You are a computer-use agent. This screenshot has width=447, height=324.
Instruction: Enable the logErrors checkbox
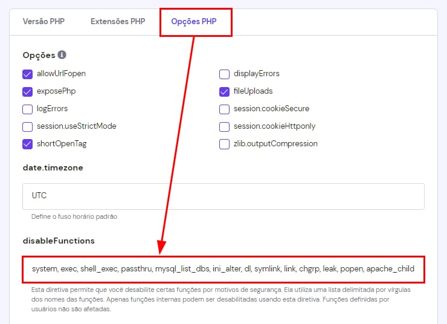pyautogui.click(x=27, y=109)
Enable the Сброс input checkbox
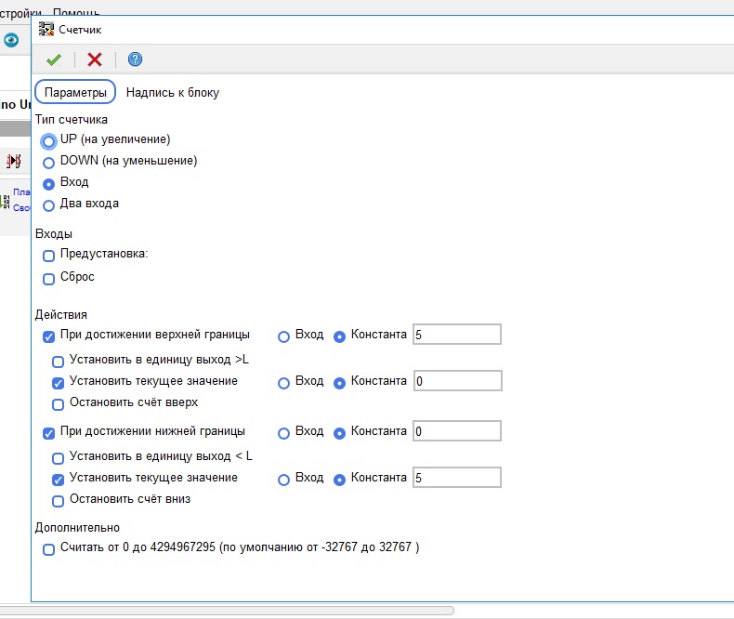 point(49,278)
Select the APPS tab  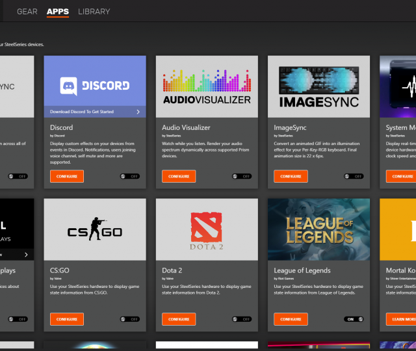click(x=58, y=12)
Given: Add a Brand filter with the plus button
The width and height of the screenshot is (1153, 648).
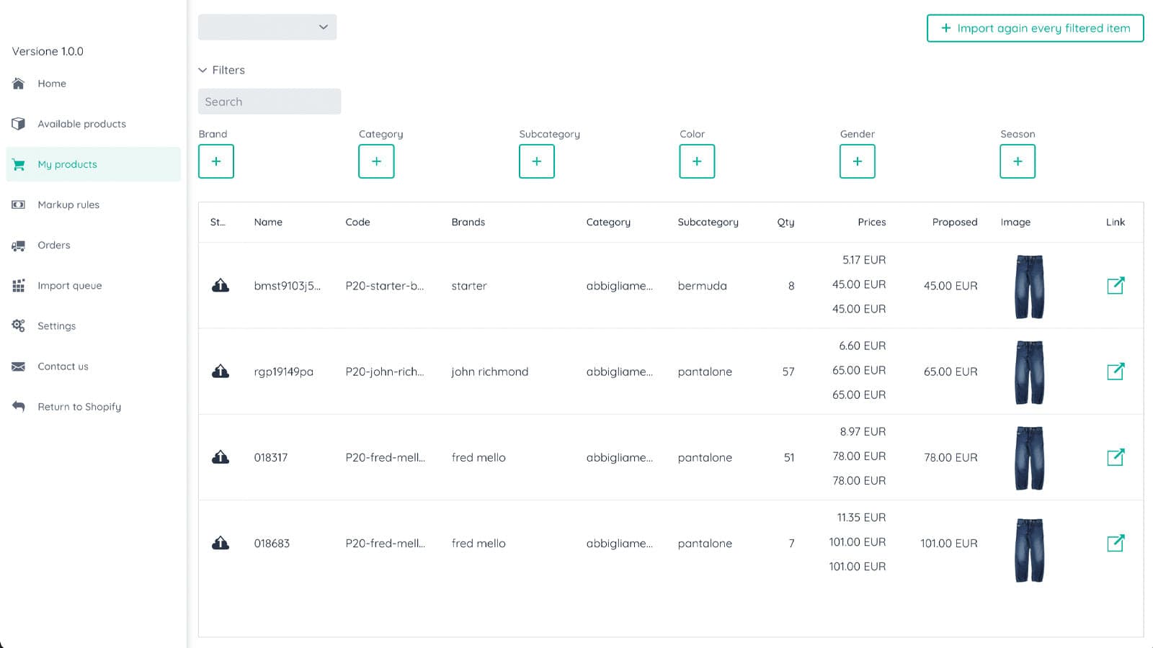Looking at the screenshot, I should pos(216,161).
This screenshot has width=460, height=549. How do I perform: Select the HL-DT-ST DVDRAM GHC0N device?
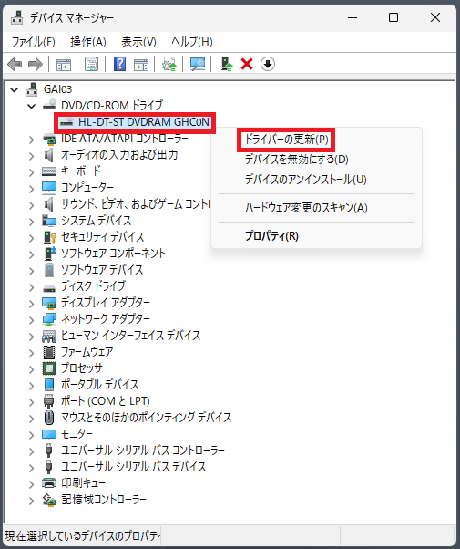click(x=143, y=122)
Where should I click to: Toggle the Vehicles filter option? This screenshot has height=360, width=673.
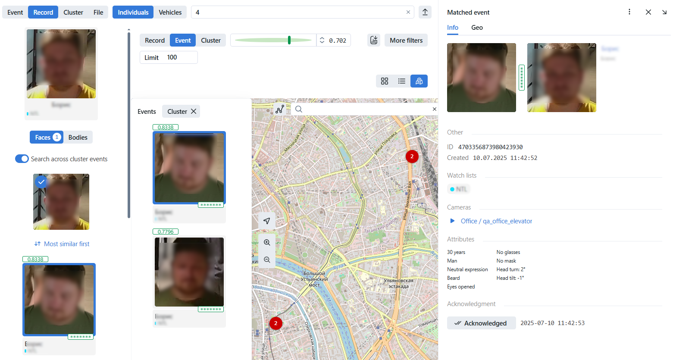[170, 12]
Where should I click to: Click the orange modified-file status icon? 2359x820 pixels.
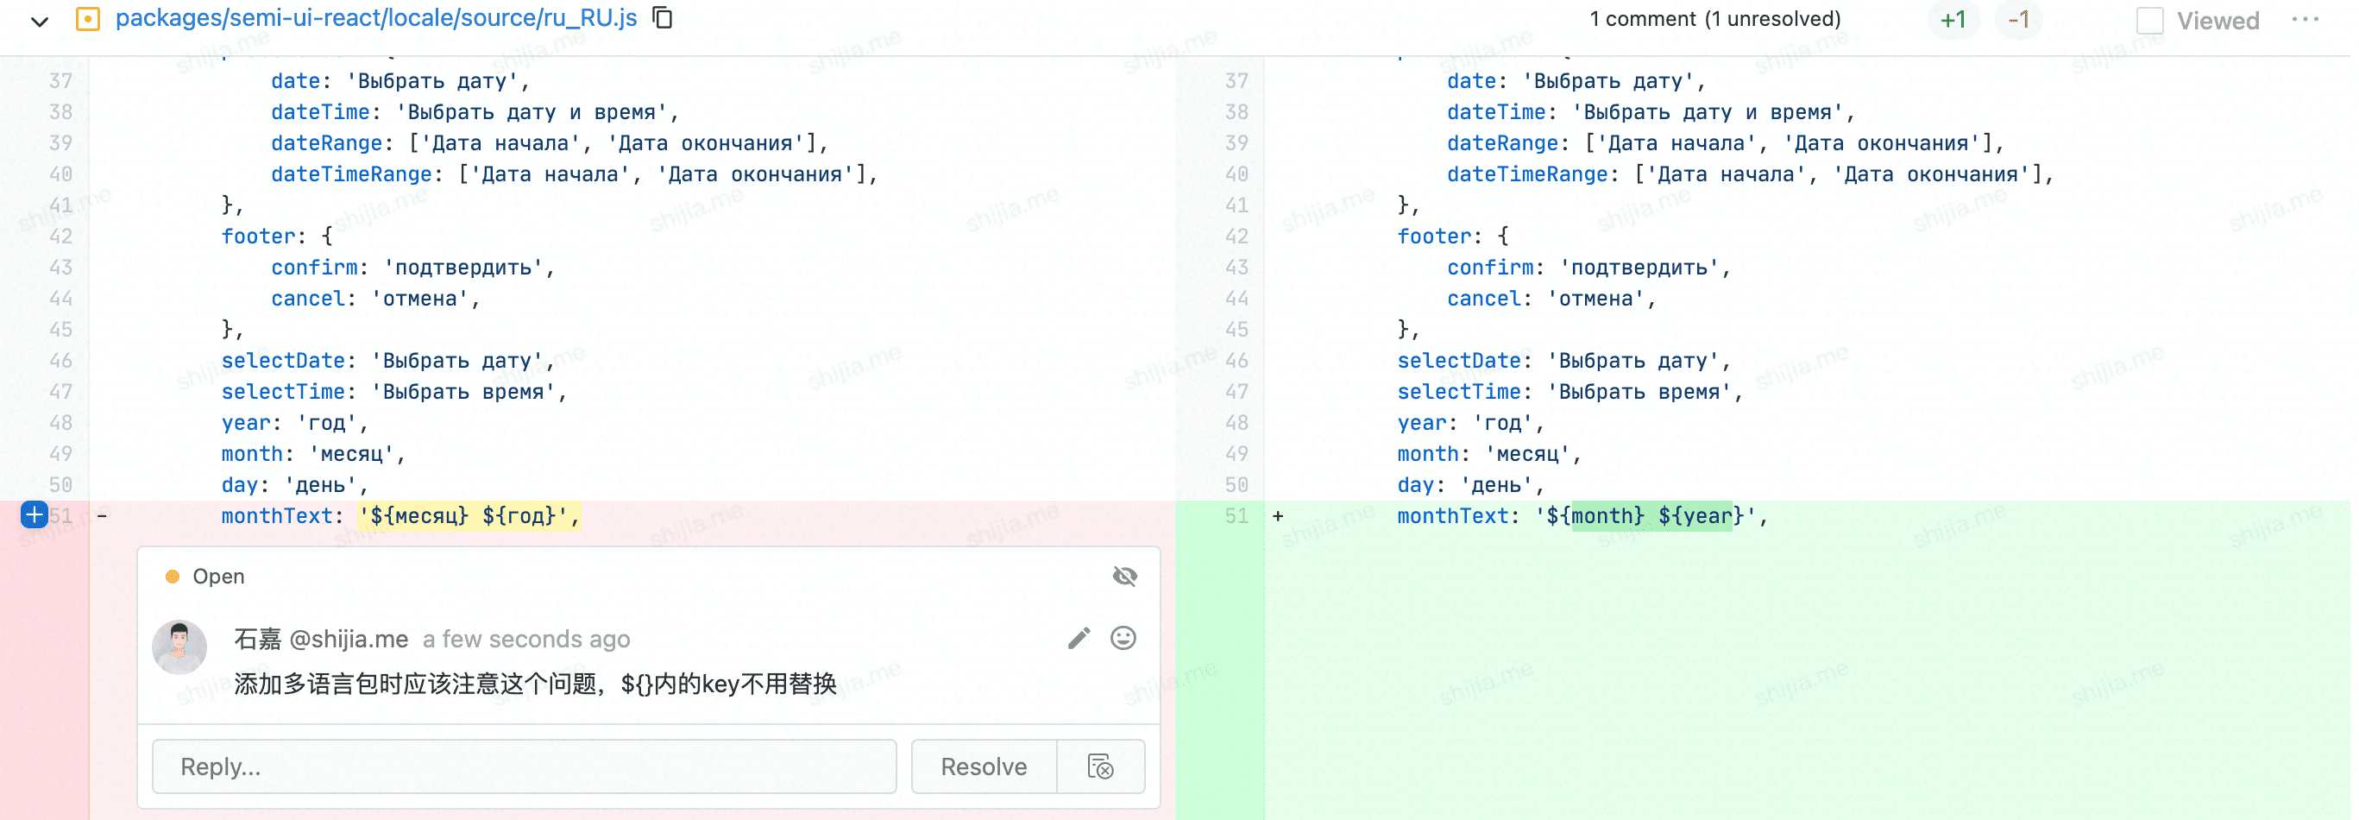pyautogui.click(x=87, y=19)
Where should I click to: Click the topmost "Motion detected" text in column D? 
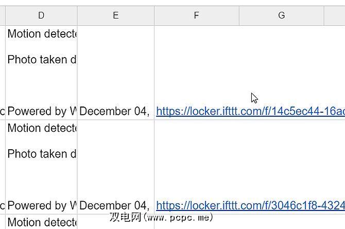(42, 34)
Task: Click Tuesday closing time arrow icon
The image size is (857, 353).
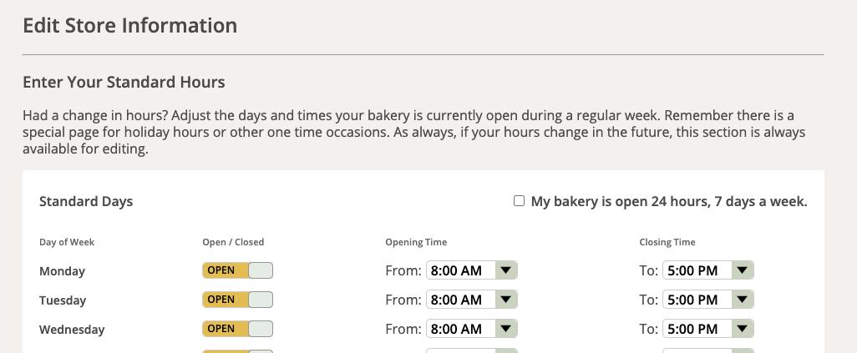Action: coord(743,300)
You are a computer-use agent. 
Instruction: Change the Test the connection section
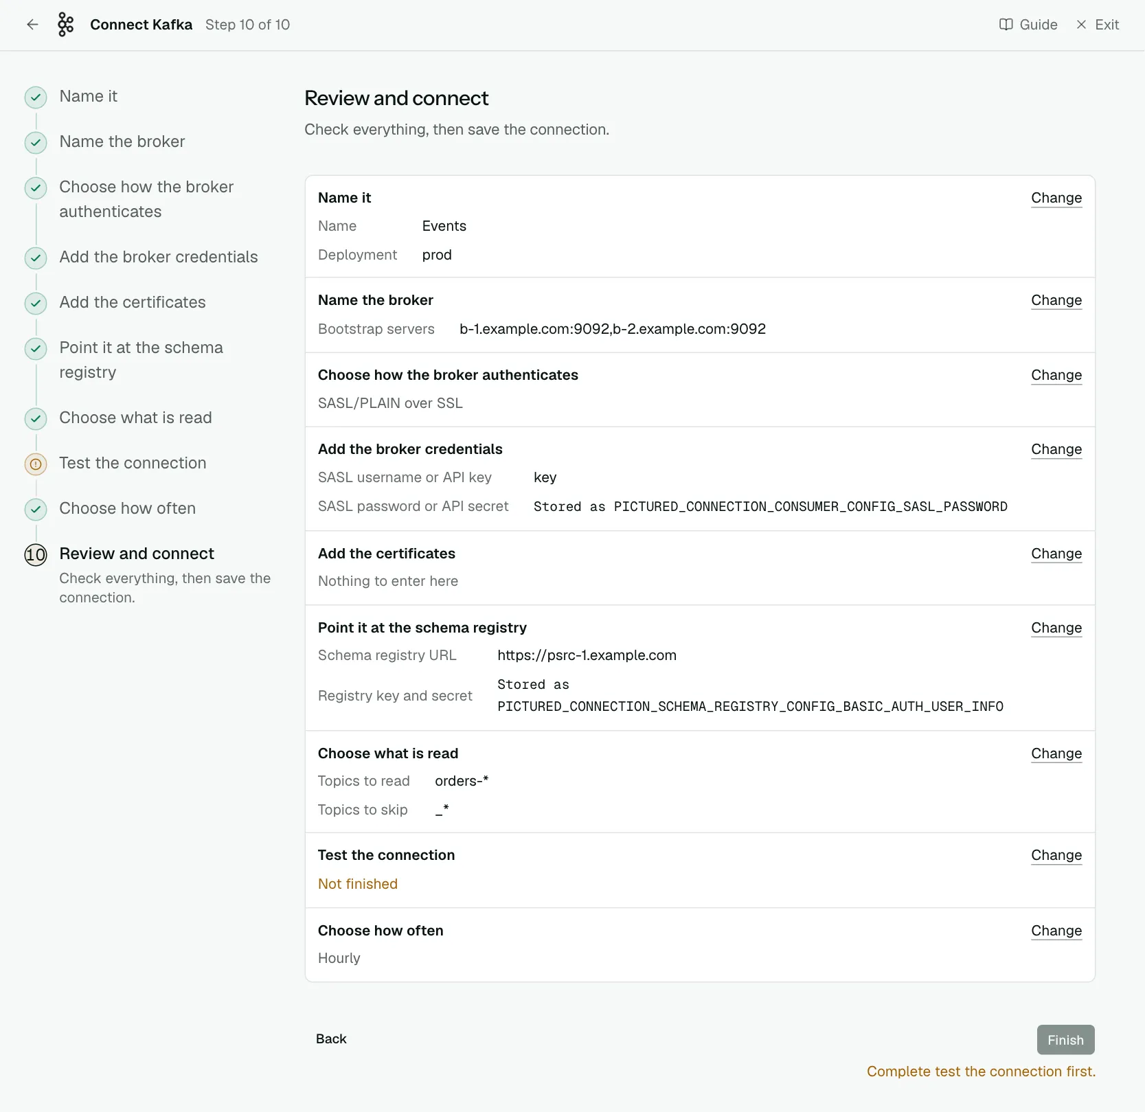point(1056,855)
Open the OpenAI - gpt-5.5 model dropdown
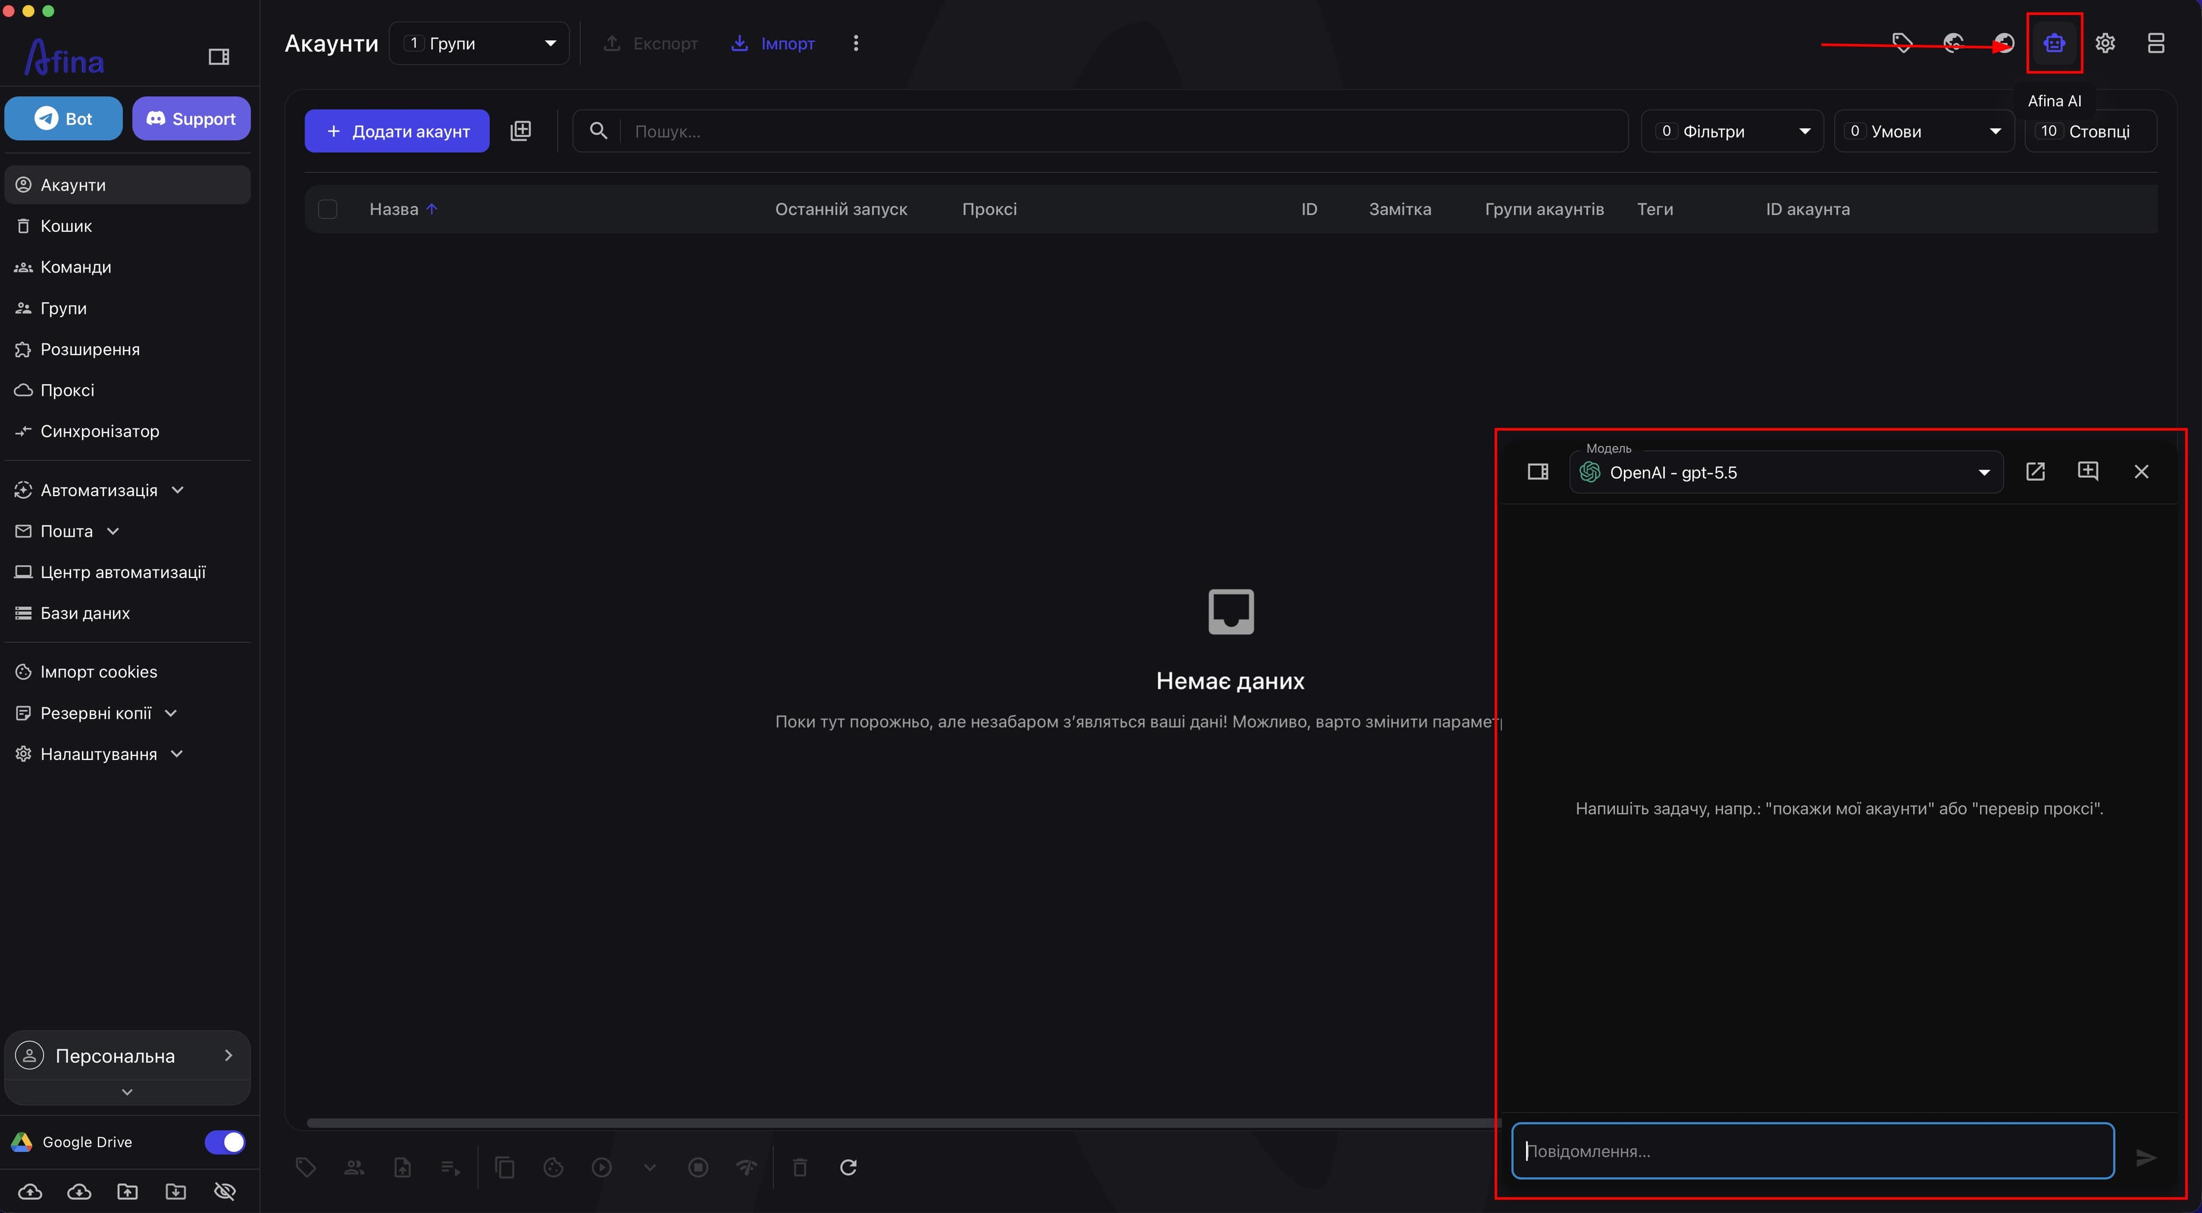Image resolution: width=2202 pixels, height=1213 pixels. 1786,473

▬▬▬▬▬▬

▶ **WHAT THE TASK ASKS**:
Filter the material above and copy out every line that contains the word "agent", treating case as significant.

▶ **EXERCISE SOLUTION**:
You are a computer-use agent. This screenshot has width=447, height=324.
You are a computer-use agent. 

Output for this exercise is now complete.